• Data excerpts
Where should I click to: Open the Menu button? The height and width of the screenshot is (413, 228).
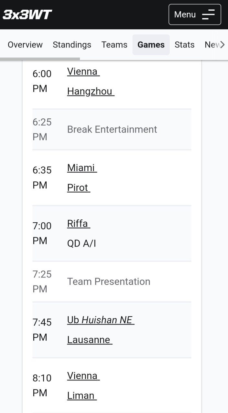tap(195, 15)
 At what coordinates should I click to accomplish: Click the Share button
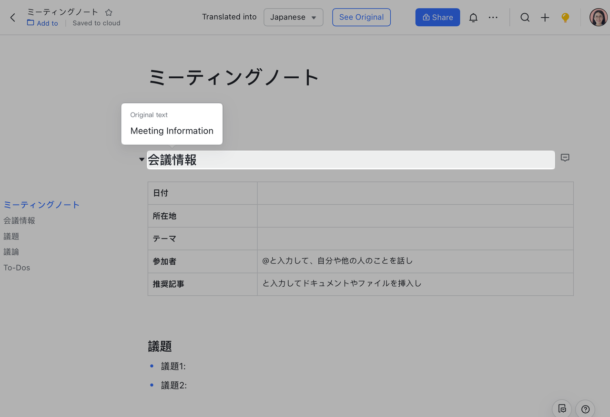(x=437, y=17)
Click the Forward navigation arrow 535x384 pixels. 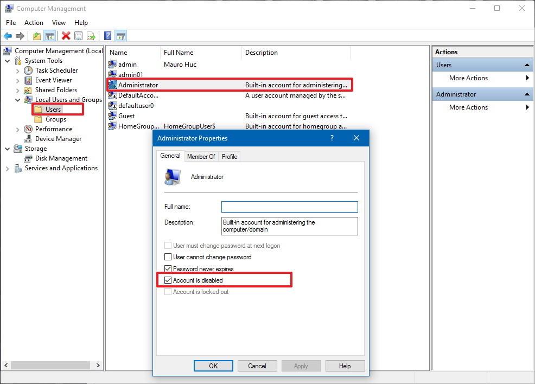(x=20, y=36)
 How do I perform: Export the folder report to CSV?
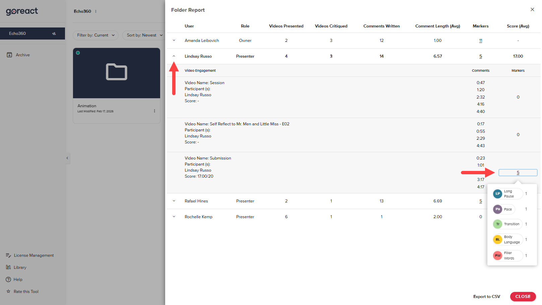[486, 297]
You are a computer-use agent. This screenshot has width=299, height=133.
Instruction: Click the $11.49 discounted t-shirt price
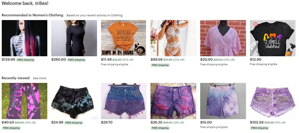pyautogui.click(x=106, y=60)
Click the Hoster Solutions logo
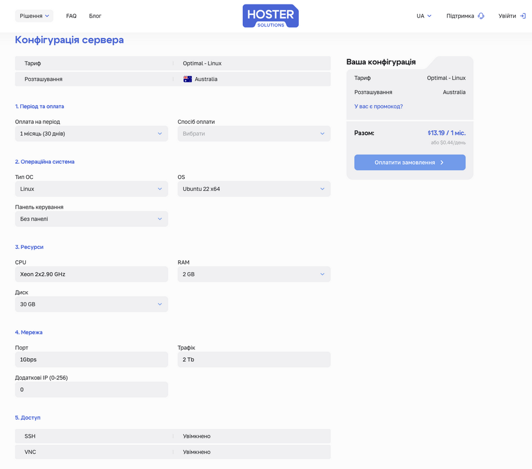The width and height of the screenshot is (532, 469). (x=271, y=16)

• Task requirements
Beginning with the line that contains "How do I perform: Export", write out every line through the last one in the records, exactly and without pictures.

• Reply
 How do I perform: Export the folder report to CSV?
[486, 297]
You are a computer-use agent. This screenshot has width=299, height=133.
Instruction: Click the $11.49 discounted t-shirt price
pyautogui.click(x=106, y=60)
Click the Hoster Solutions logo
The width and height of the screenshot is (532, 469). (x=271, y=16)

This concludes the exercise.